I am valuing Willamette Valley Pinot Noir looking back on four whirlwind weeks criss-crossing Georgia, Oregon, California, Alaska, Massachusetts, New Hampshire, and Ohio. They were particularly glorious summer-ending weeks filled with business achievement and pleasurable discoveries, bulging from new experiences, successes, friends, fishing, dining, craft beers, and wines. Astoundingly though, gazing through my rear view mirror into that condensed and viscerally kaleidoscopic period, Oregon and its Pinot Noirs are rightfully occupying center stage.

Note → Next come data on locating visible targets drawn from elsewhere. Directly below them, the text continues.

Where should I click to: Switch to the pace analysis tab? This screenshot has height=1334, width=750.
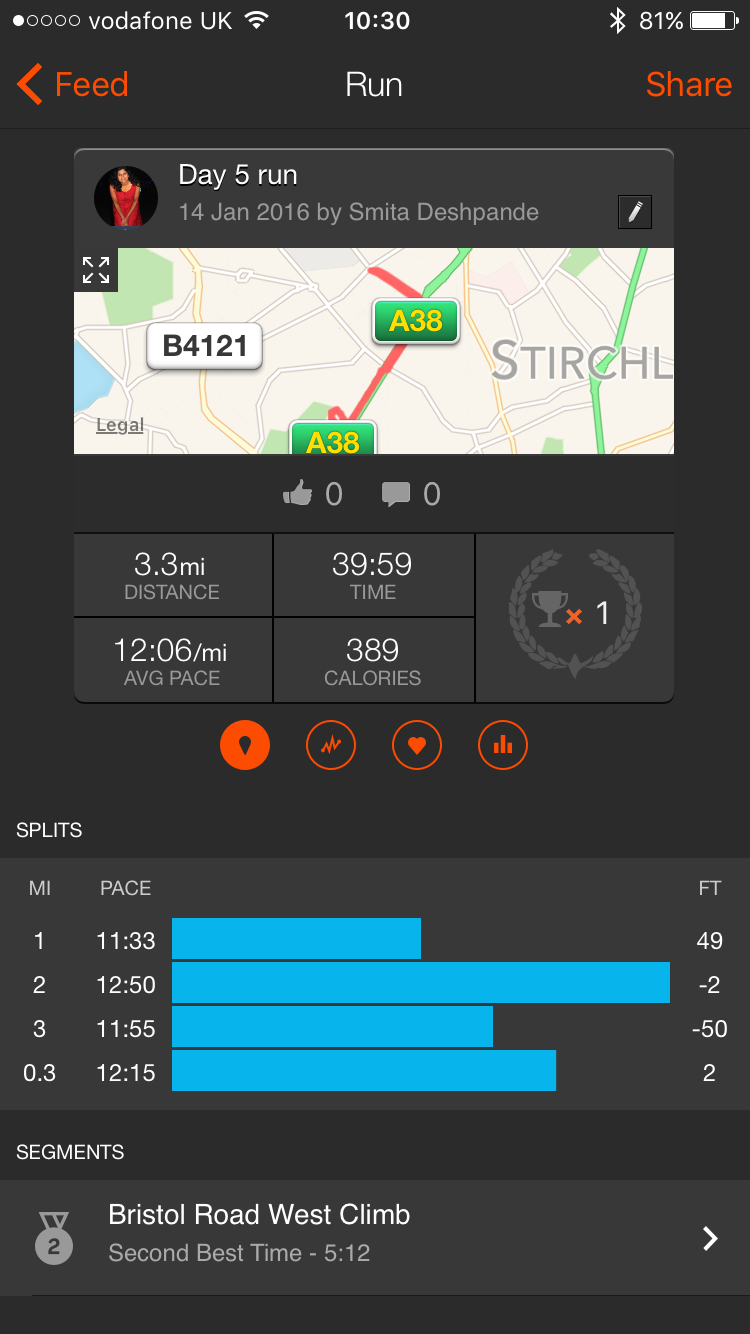[331, 745]
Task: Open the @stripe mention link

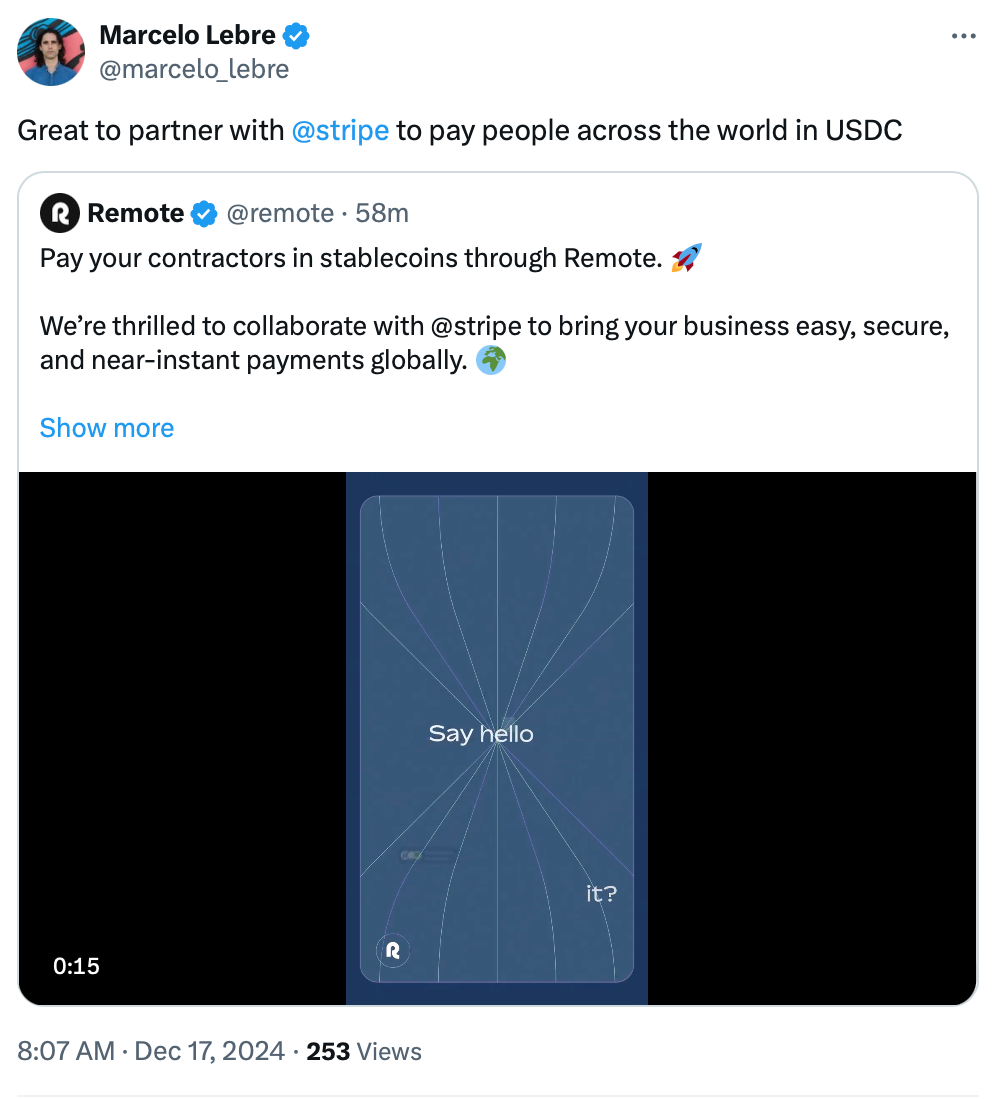Action: pos(340,131)
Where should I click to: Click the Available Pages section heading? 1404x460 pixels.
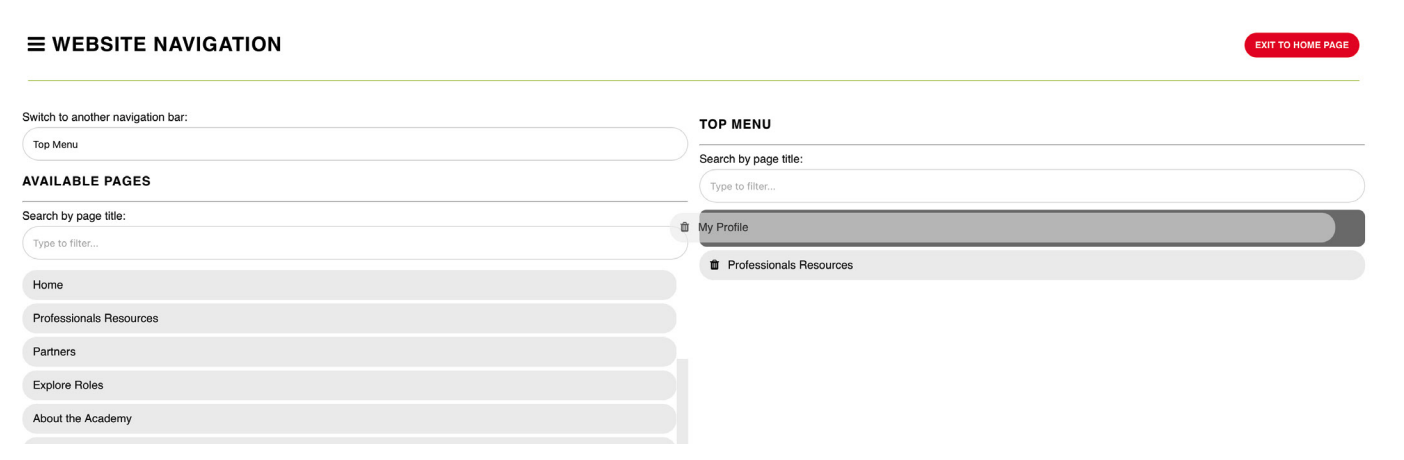click(86, 181)
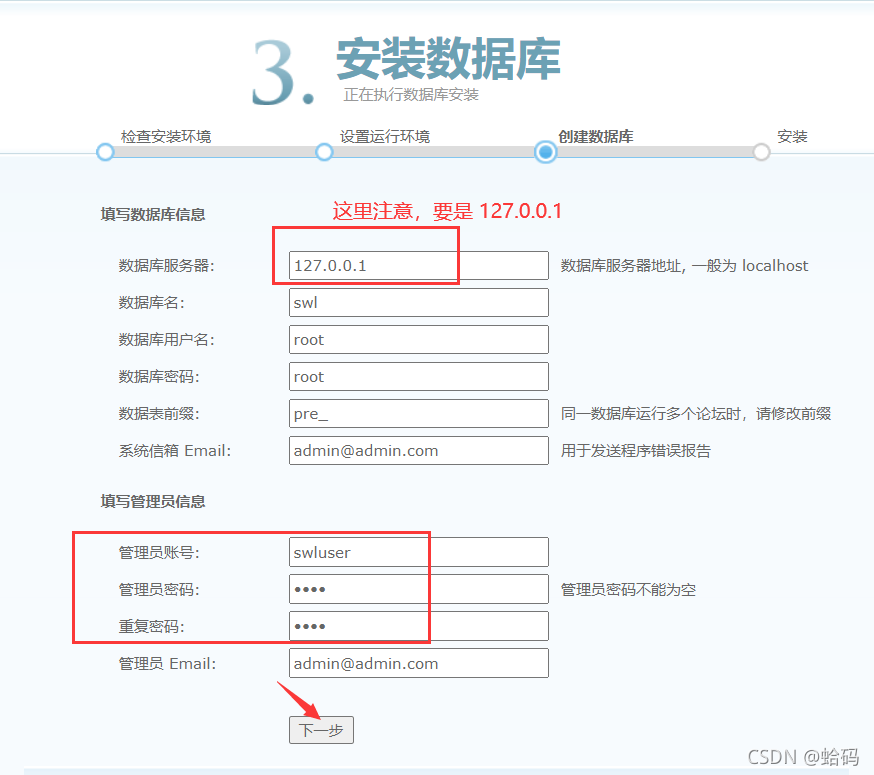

Astoundingly because regular readers here know about my forlorn conviction, with occasional exceptions, that a vacuum of value and graceful style chokes regular personal interest in domestic west coast wines. Unfavorable producer economics combine with weighty and ripe fruit laden product to command excessive prices for underwhelming expressions of personality and terroir. It sounds harsh, but beyond the few dozen producers creating styles of wine that grab my interest, I default to the old world. Beginning this spring Oregon Pinot Noirs, which I had reflexively and unconsciously demoted in full domestic retreat, kept poking at my assumptions and better senses.
It started back in May with a bottle of the luxurious 2008 Domaine Serene Evenstad Reserve Pinot Noir that knocked my socks off with with its herb tinged silkiness from a monumental vintage for Oregon Pinot Noir (check out some of New York Times’ Eric Asimov recommendations for 2008 Willamette Pinot Noir).
A big Oregon Pinot encore played out at the recent Wine Bloggers Conference in Portland where I consumed more 2008-2010 Willamette Pinot over two days than I normally would in two whole years. A high percentage of these wines were floral, pretty, restrained with good acidity and structure, yet distinctive in their own personalities. Stinky-earthy wines juxtaposed against berry or herbal or floral wines offering diversity, but almost always inside a common arena of fresh, restrained, pure fruit. These Pinots started moving into the categorical spaces of my mind reserved for beloved Cru Beaujolais, Loire Valley Cabernet Franc, or Southern Italian Nero D’avola; a place at the crossroads of authenticity, uniqueness, freshness, and deliciousness.
The 2010’s are coming to market now and there is no mistaking that the vintage conditions shifted annually from the great 2008, to a more troublesome heat then rain infused 2009 vintage, to the low yield and extended hang times that seem to define a bunch of the 2010 releases. I experienced graceful and pretty wines with great character from all three vintages during and after the Willamette Wine Blogger soiree. The 2008’s, though, definitely lean to the heavier side of the other two vintages. Here are a few highlights of the recently flowing Pinots that I have tasted and can recommend for searching out:
*** $24 2010 Patricia Green Cellars Reserve (what a value and stinky too!)
*** $40 2010 Bergstrom Cumberland Reserve (such beautiful red berry and pomegranate..and silky elegant too)
***1/2 $40 2008 Willakenzie Dijon Clone 777 (magnificent rich texture, sweet stewed fruit, never ending finish)
Note the prices. These are world class wines for $25-$40. I recently received my Williams Selyem allocation order form; a mailing list I have been on since the late 1980’s. The Pinots don’t even start close to $40 and move up to $100. But, here I go again with the California “value vacuum”, so let’s stop there. I am more ready than ever before to think red, white, and blue by refocusing on the affordable world class beauties that Oregon has to offer.